- [Selected text]
.....
# The Travels of the Late 19th and Early 20th Century Composers



## shsherm (Jan 24, 2008)

I am interested in the travels of composer of the late 19th and early 20th century composers. Some examples I am aware of include Tchaikovsky who traveled quite a lot and I recently learned that he conducted the opening concert at Carnegie Hall in New York. Of course Gustav Mahler also conducted in New York a little later. Rimsky-Kosakov was an officer in the Russian Navy and traveled widely including as far away as Brazil. Antonin Dvorak spent time in the US including Iowa. Brahms did not travel much as far as I can tell. I would like to know more about the travels of other composers around that time if anyone has such information.


----------



## anon2k2 (Dec 18, 2007)

Mendelssohn came from a wealthy family and he was able to travel quite a bit. The Italian and Scottish symphonies are drawn from his travels, as is the Hebrides Overture.

I know that Edvard Grieg toured quite a bit as a soloist, and I know he also went to Rome to meet with Lizst.

Rachmaninov also toured extensively, coming the United States to premiere the 3rd Piano Concerto.

As the 19th century gave way to the 20th, I think more far-reaching travels became pretty normal for the "rich and famous" in Europe.


----------
.....
(Records of locating words and elements)
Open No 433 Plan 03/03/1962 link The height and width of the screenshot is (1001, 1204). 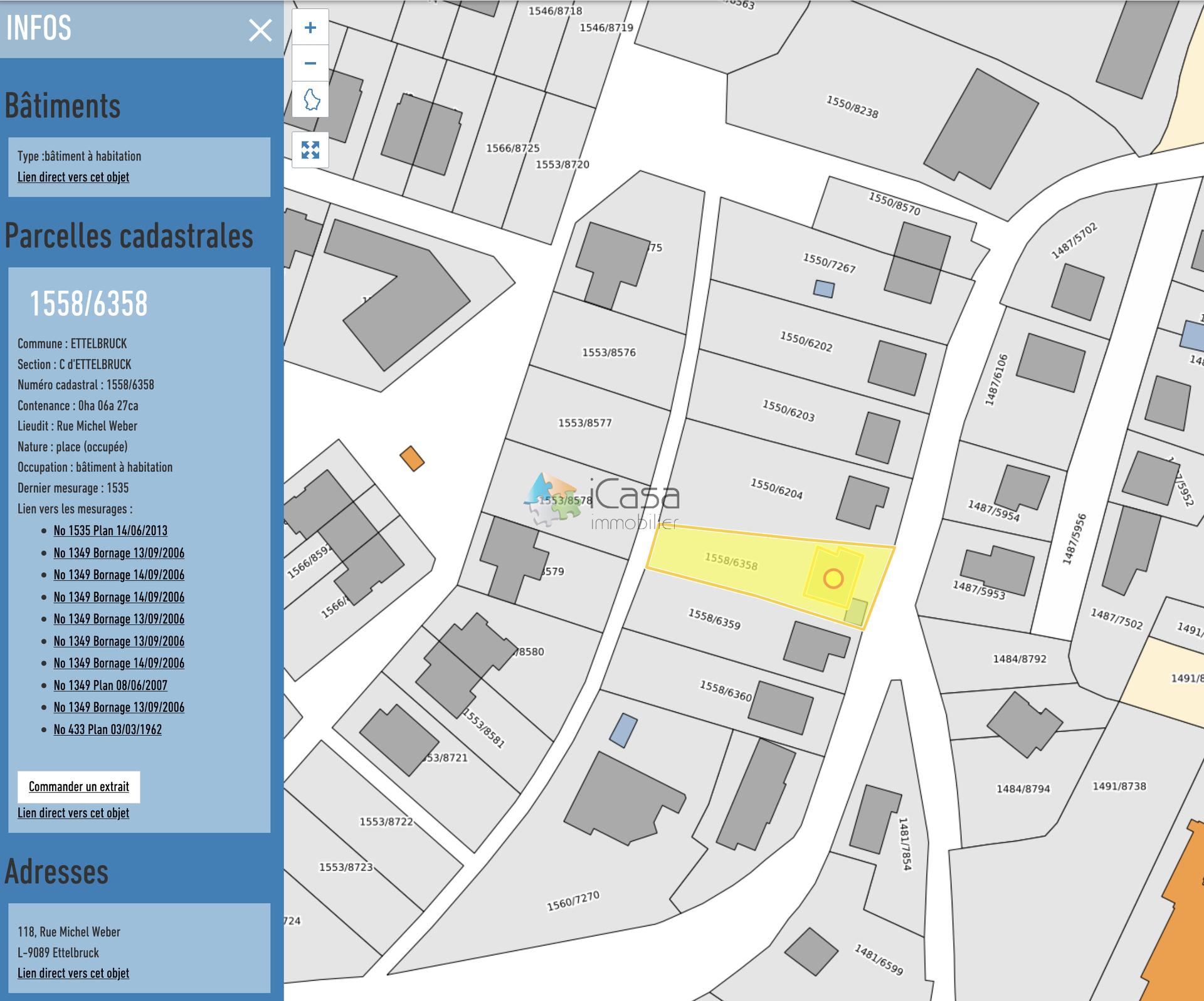click(x=107, y=730)
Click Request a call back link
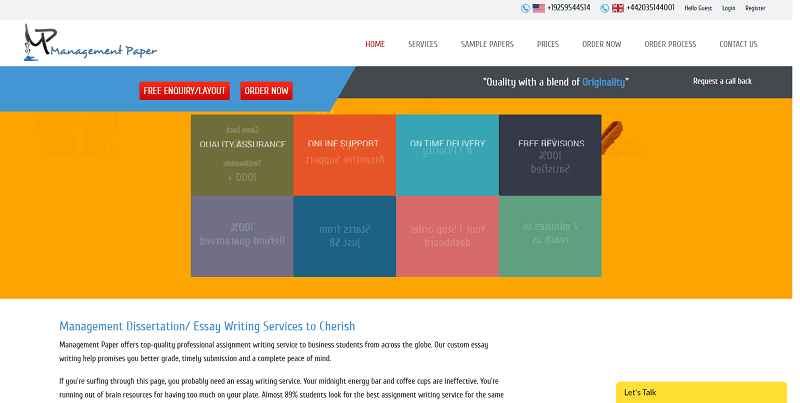This screenshot has width=800, height=403. (x=722, y=81)
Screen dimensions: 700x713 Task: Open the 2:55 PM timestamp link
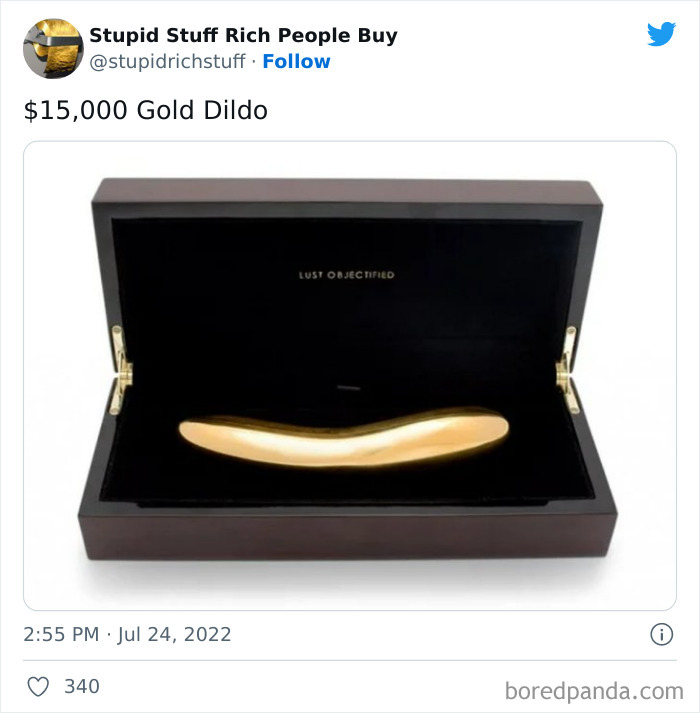click(61, 634)
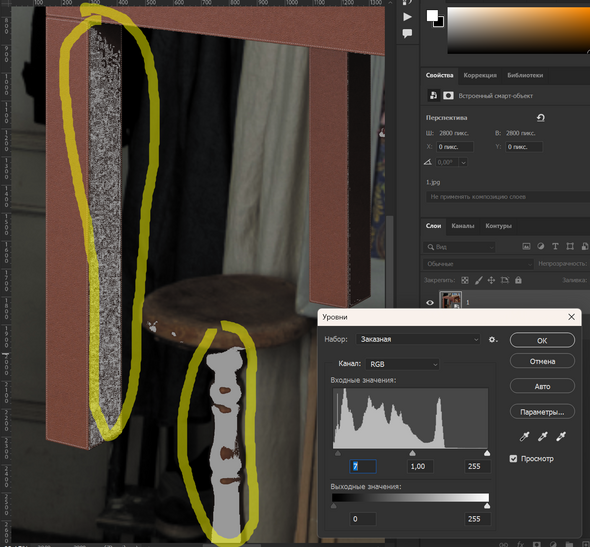Hide layer 1 using the eye icon

[430, 302]
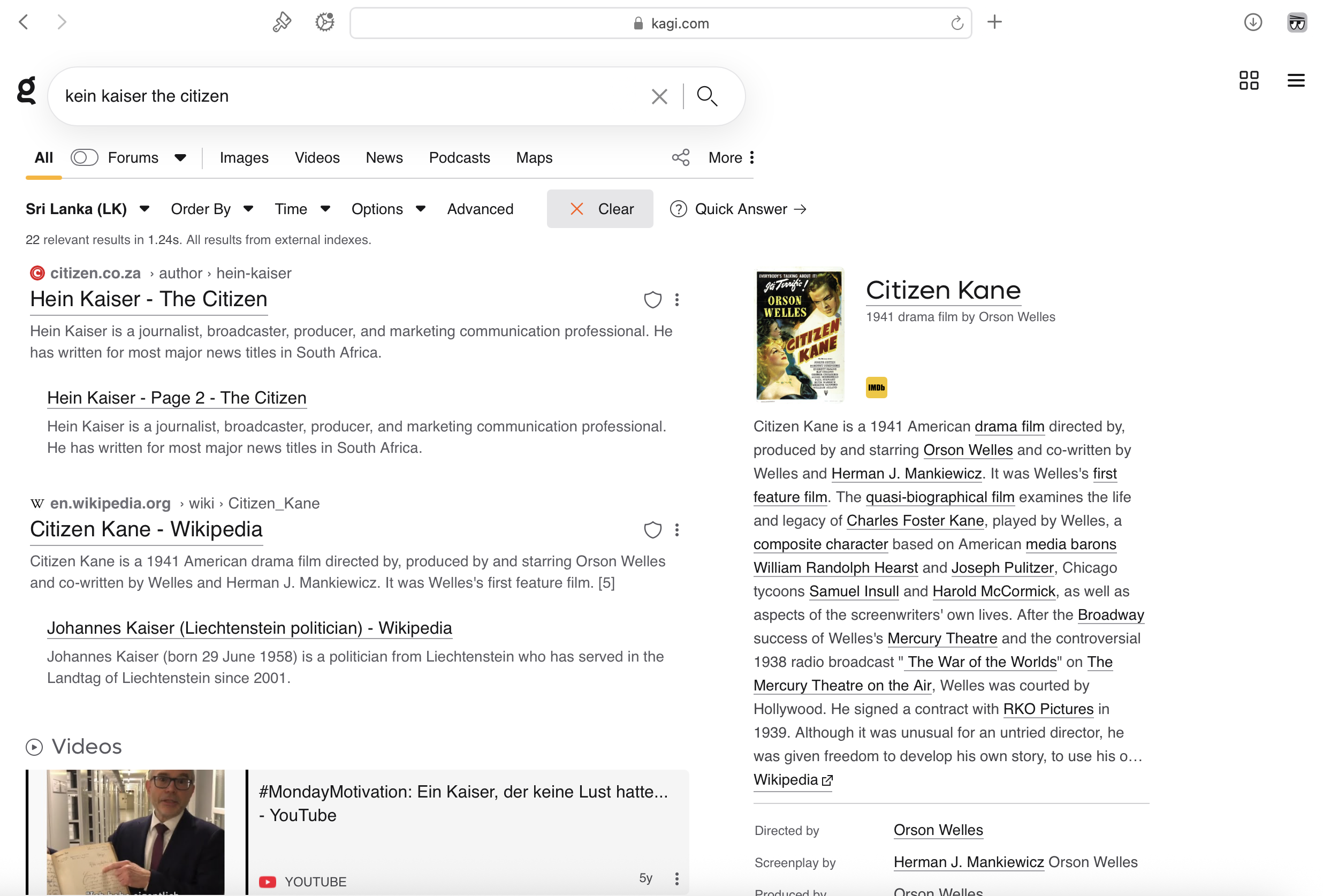Open three-dot menu on Citizen Kane Wikipedia result
The height and width of the screenshot is (896, 1323).
click(676, 530)
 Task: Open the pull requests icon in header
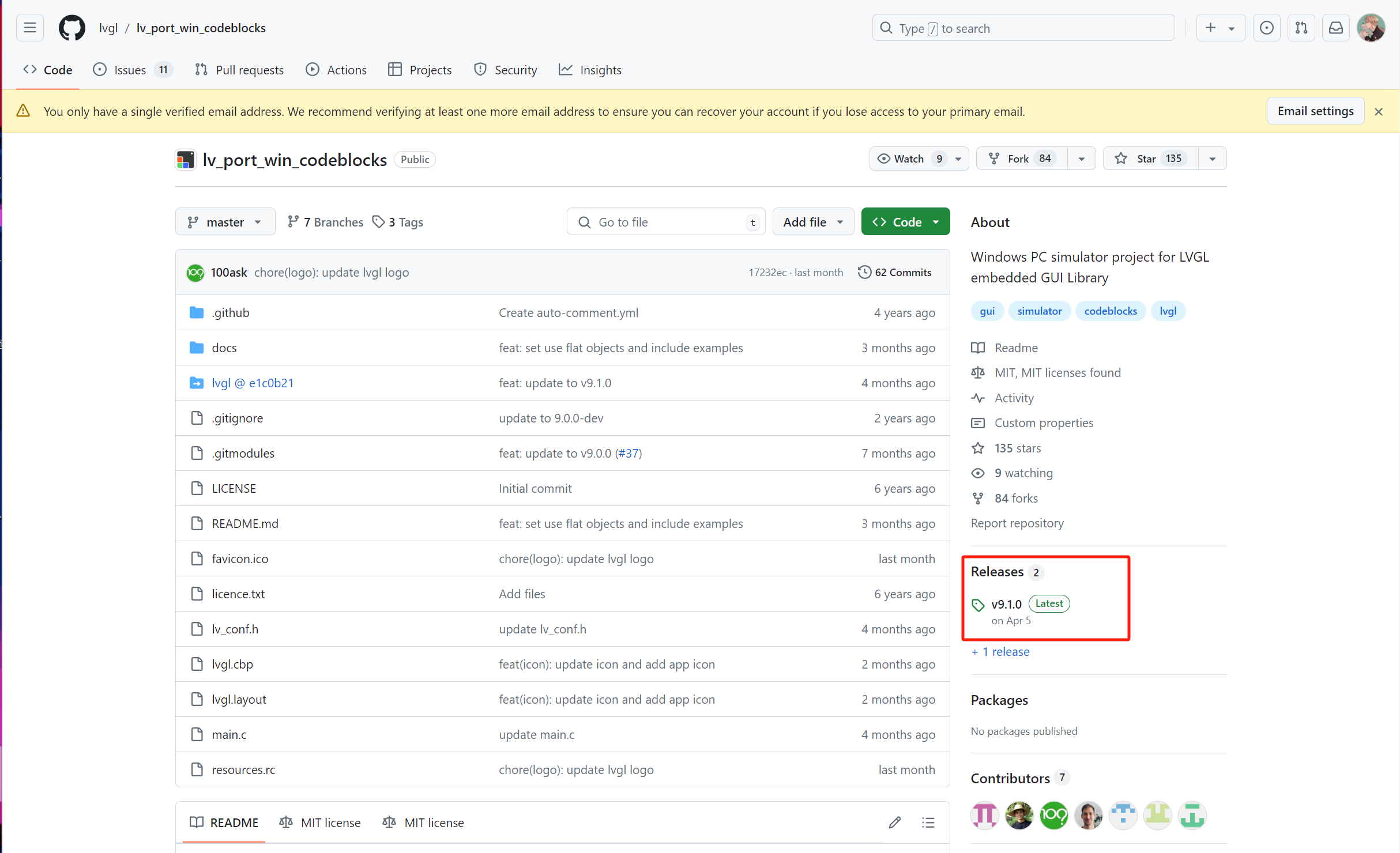coord(1301,28)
.....
Answer these questions from the thread on composers' travels.
1. At which venue did Tchaikovsky conduct the opening concert?
2. Which US state is named as a place where Dvorak spent time?
3. Which work did Rachmaninov come to the United States to premiere?

1. Carnegie Hall in New York.
2. Iowa.
3. The 3rd Piano Concerto.